[Begin Text segment]

- Conference: Independent
- Record: 3–5–1
- Head coach: Tad Wieman (5th season);
- Captain: Dick Schmon
- Home stadium: Palmer Stadium

= 1942 Princeton Tigers football team =

American college football season

The 1942 Princeton Tigers football team was an American football team that represented Princeton University as an independent during the 1942 college football season. In its fifth and final season under head coach Tad Wieman, the team compiled a 3–5–1 record and was outscored by a total of 135 to 109. Dick Schmon was Princeton's team captain.

Princeton was ranked at No. 73 (out of 590 college and military teams) in the final rankings under the Litkenhous Difference by Score System for 1942.

Princeton played its 1942 home games at Palmer Stadium in Princeton, New Jersey.

[End Text segment]
[Begin Record extracts]

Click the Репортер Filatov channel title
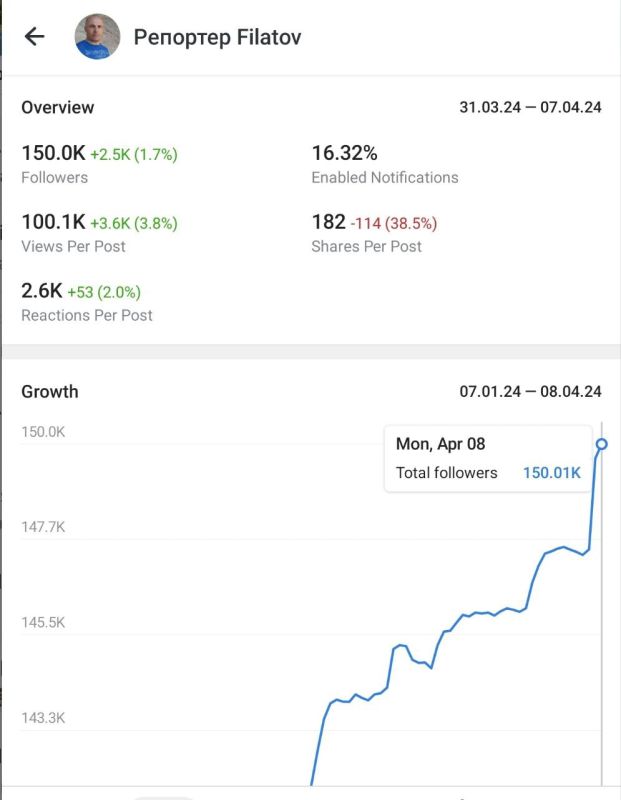621x800 pixels. point(217,38)
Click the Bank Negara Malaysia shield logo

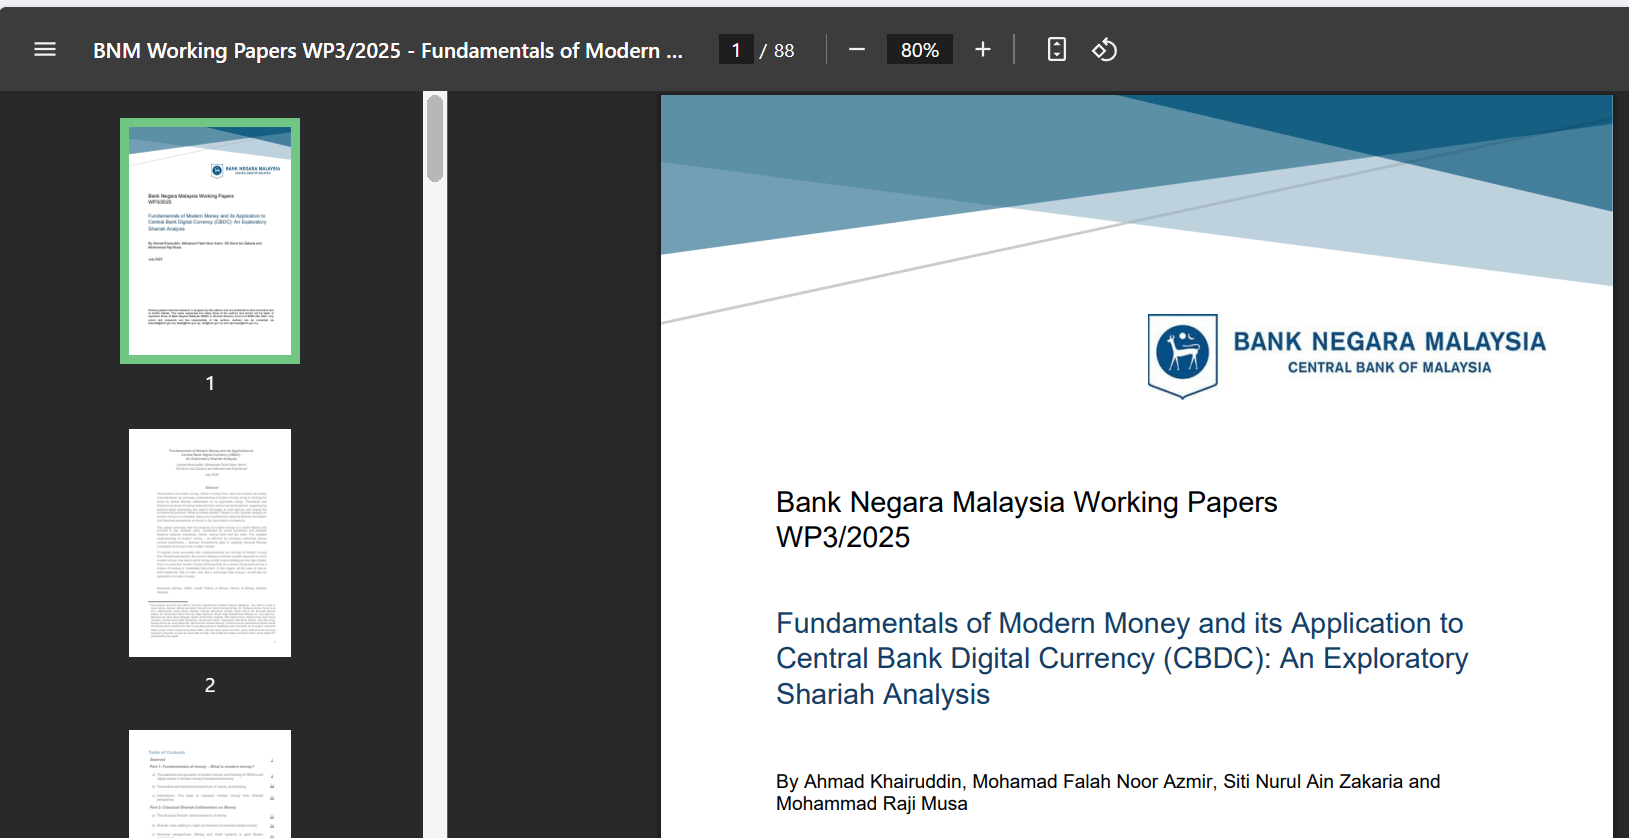pyautogui.click(x=1182, y=355)
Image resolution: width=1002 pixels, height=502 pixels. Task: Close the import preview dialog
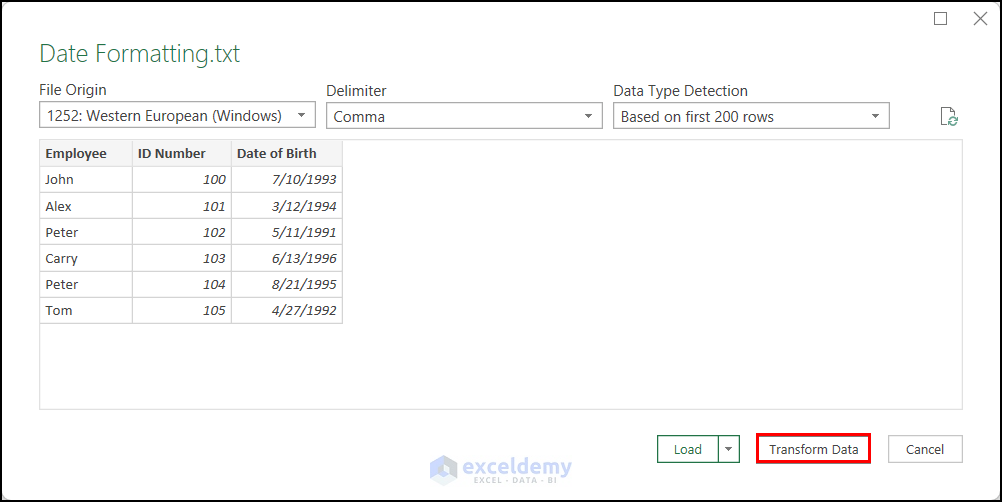[980, 19]
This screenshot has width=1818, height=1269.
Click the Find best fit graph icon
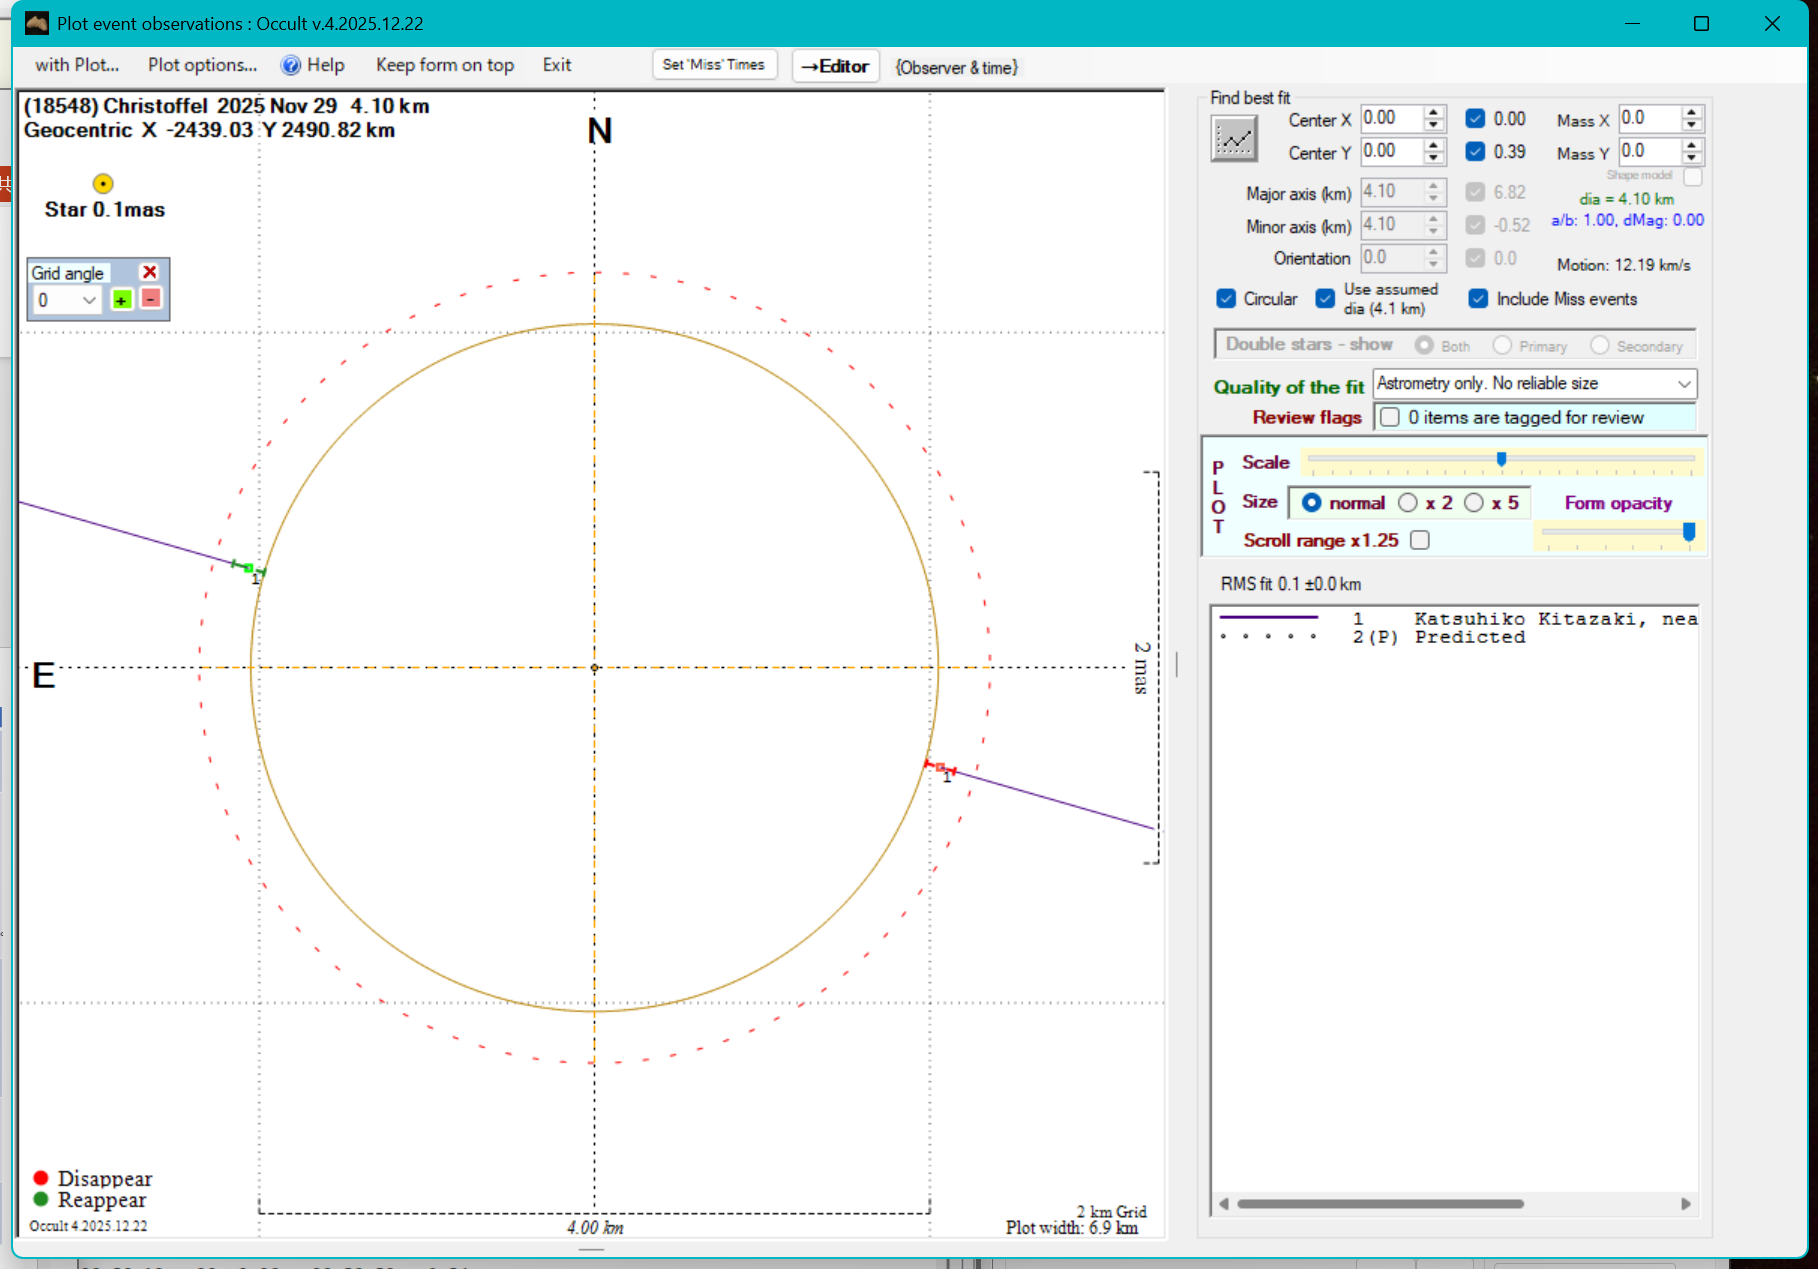1234,139
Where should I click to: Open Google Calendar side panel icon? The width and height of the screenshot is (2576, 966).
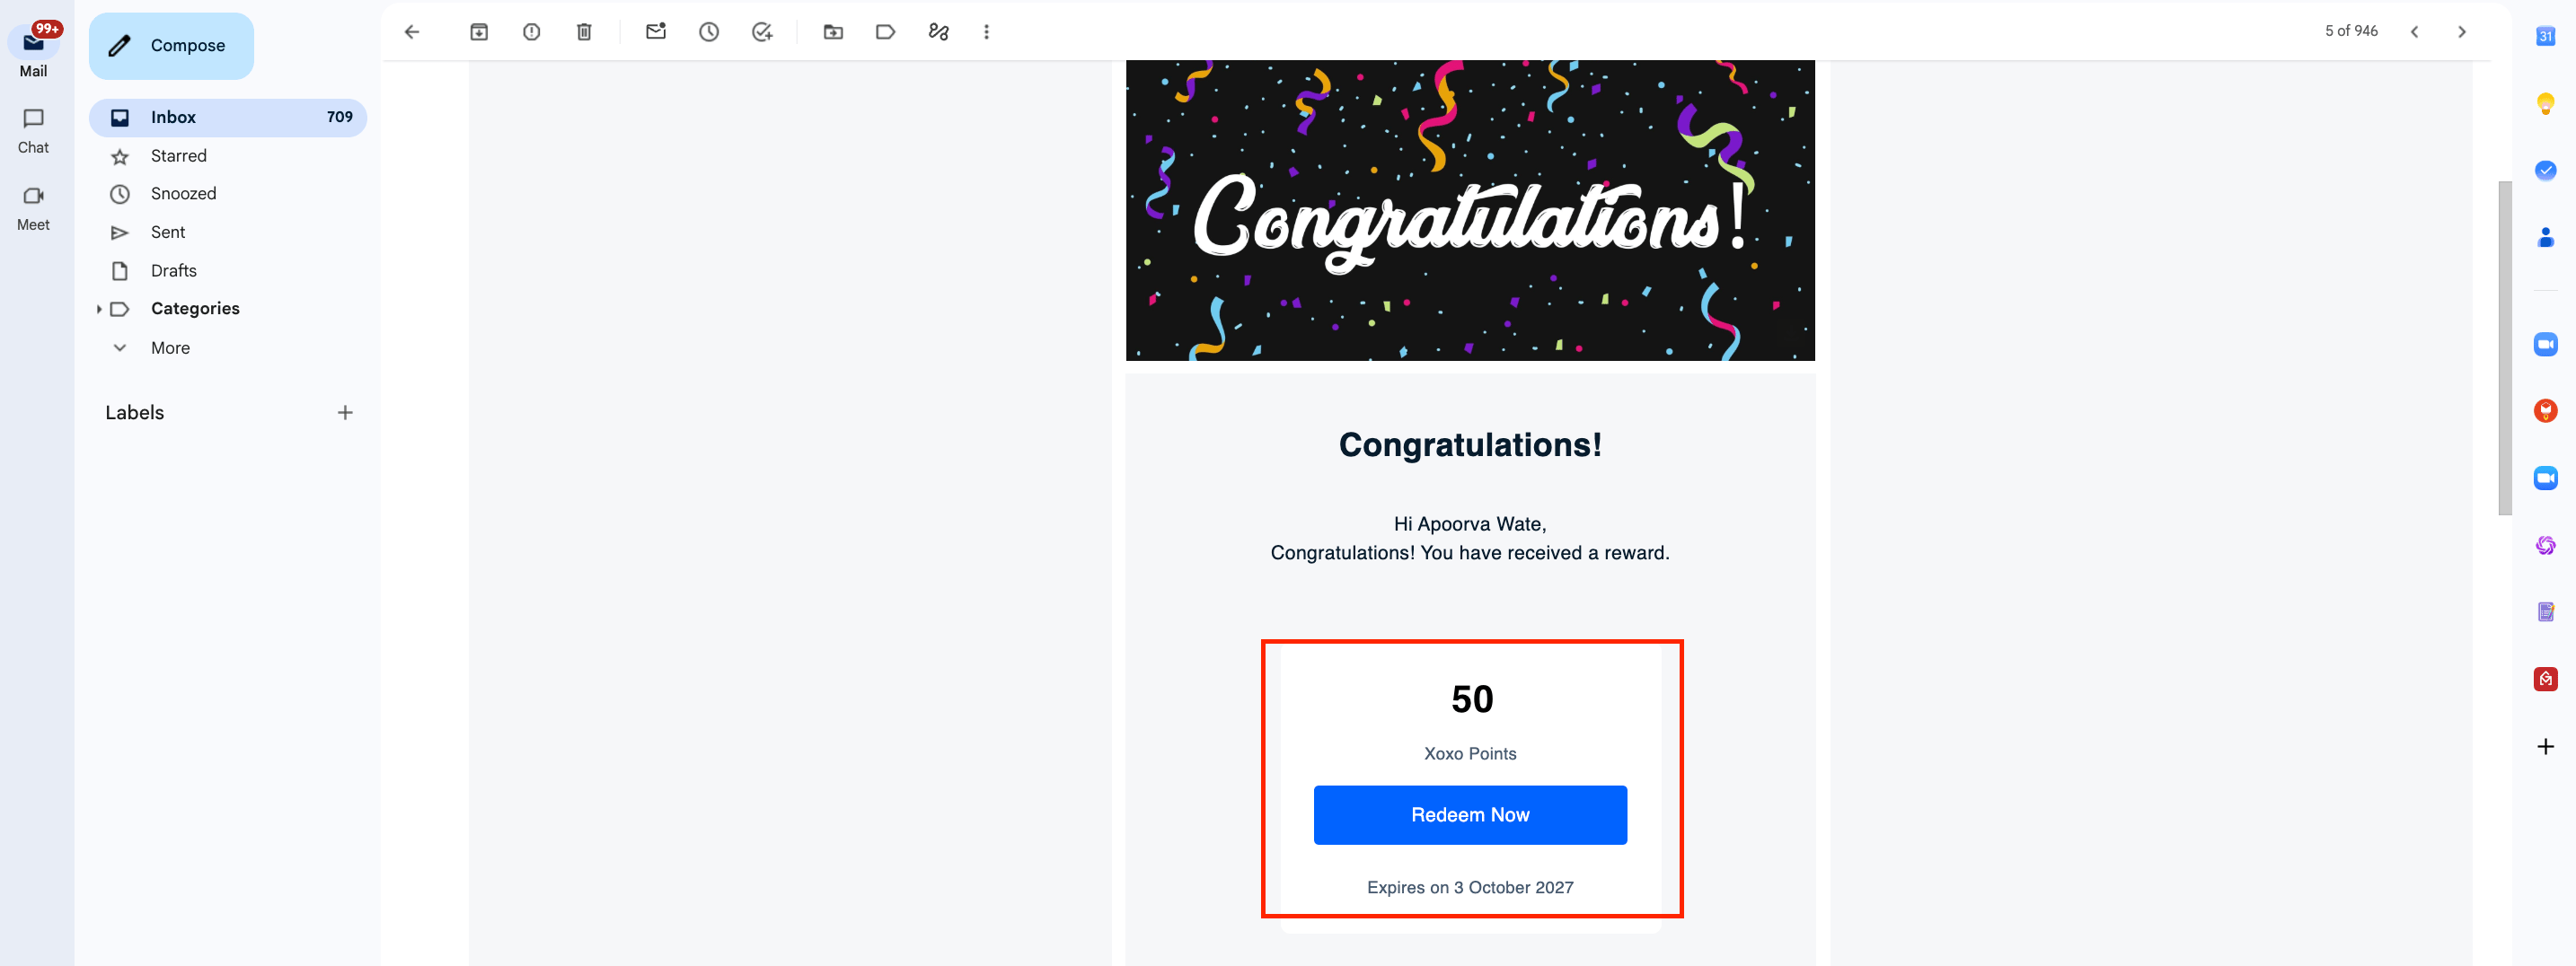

[End Record extracts]

**Your goal:**
Check each statement against the text about Princeton's 1942 football team, and answer yes or no for each, quoting the words from the text that settle it.
1. 1942 was Tad Wieman's last season as head coach.
2. The team scored more points than its opponents over the season.
3. Princeton played its 1942 home games outside New Jersey.
You can leave the rows aside; they aren't needed here.

**Output below:**
1. Yes: "In its fifth and final season under head coach Tad Wieman"
2. No: "was outscored by a total of 135 to 109"
3. No: "Princeton played its 1942 home games at Palmer Stadium in Princeton, New Jersey."